Engineering

From Batch to Real-time: The Incremental MLOps Journey at GetYourGuide

A journey from batch to real-time machine learning: challenges, strategies, and innovations in activity ranking. Dive into Theodore Meynard's, Data Science Manager at GetYourGuide, insight on enhancing travel experiences

Theodore Meynard

Engineering Manager

Key takeaways:

Theodore Meynard, Data Science Manager at GetYourGuide in Berlin, discusses transitioning the activity ranking team from batch to real-time ranking, highlighting challenges, strategies, and innovations.

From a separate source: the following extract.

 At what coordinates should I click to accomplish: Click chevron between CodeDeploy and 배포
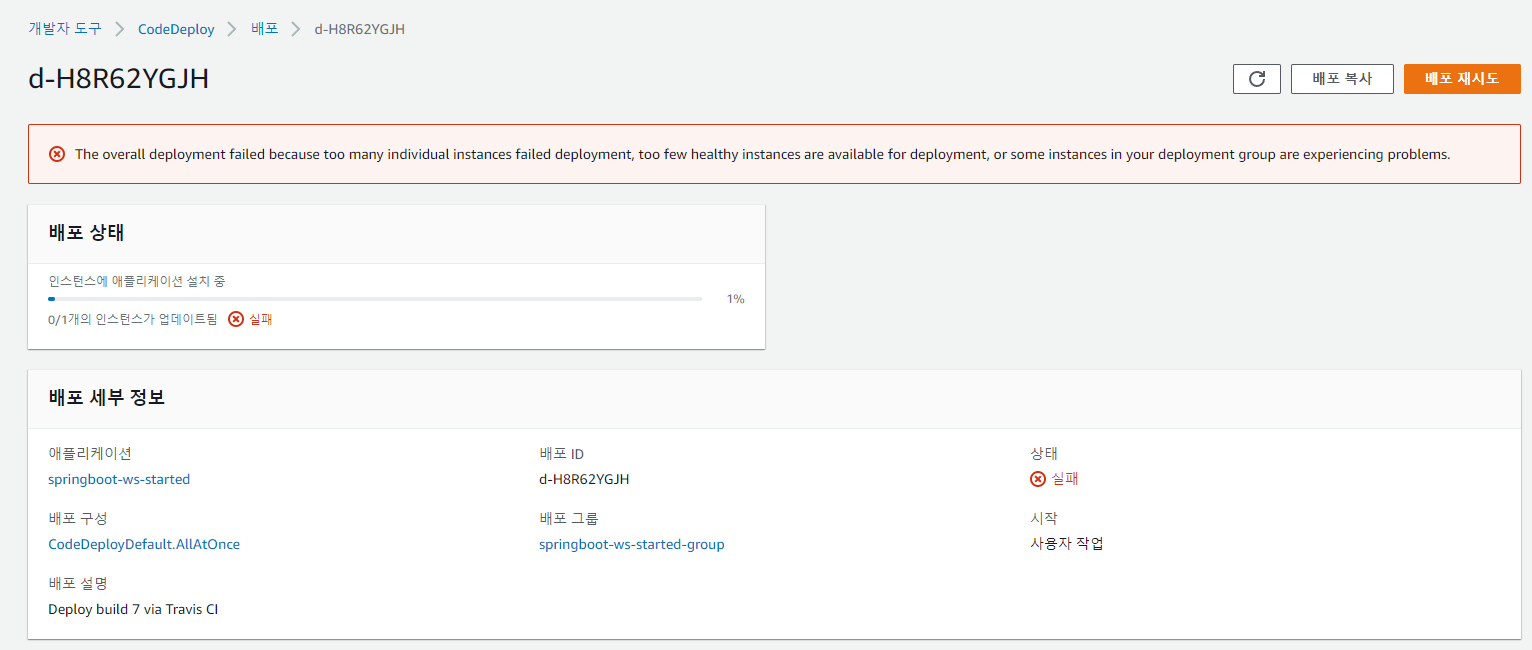click(x=232, y=29)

Transitioning to Real-time Machine Learning

In this article, we will outline our transition from a traditional batch-processing system to real-time machine learning. We will dive into the challenges, strategies, and innovations that marked our transition. Dive in to discover how we enhanced our activity ranking system, ensuring our customers are always matched with the most unforgettable travel experiences.

‍

Why We Needed Real-time ML

Previously, our system relied on daily batch scoring of every activity in our inventory, with our search service then ranking the activities based on these scores. While this approach was simple to maintain, it had significant drawbacks. It was challenging to personalize the ranking, and it required dependency on other teams when we wanted to test a new scoring or a new logic. Every change ended up taking multiple weeks or even months to be implemented.

‍

‍

To address these issues, we envisioned ML models that could perform real-time inferences using dynamic signals living in a service owned by the team. But to mitigate risks, we didn't jump straight into developing this service containing an ML model. Instead, we broke down the migration into multiple incremental steps, each adding value and allowing us to learn along the way.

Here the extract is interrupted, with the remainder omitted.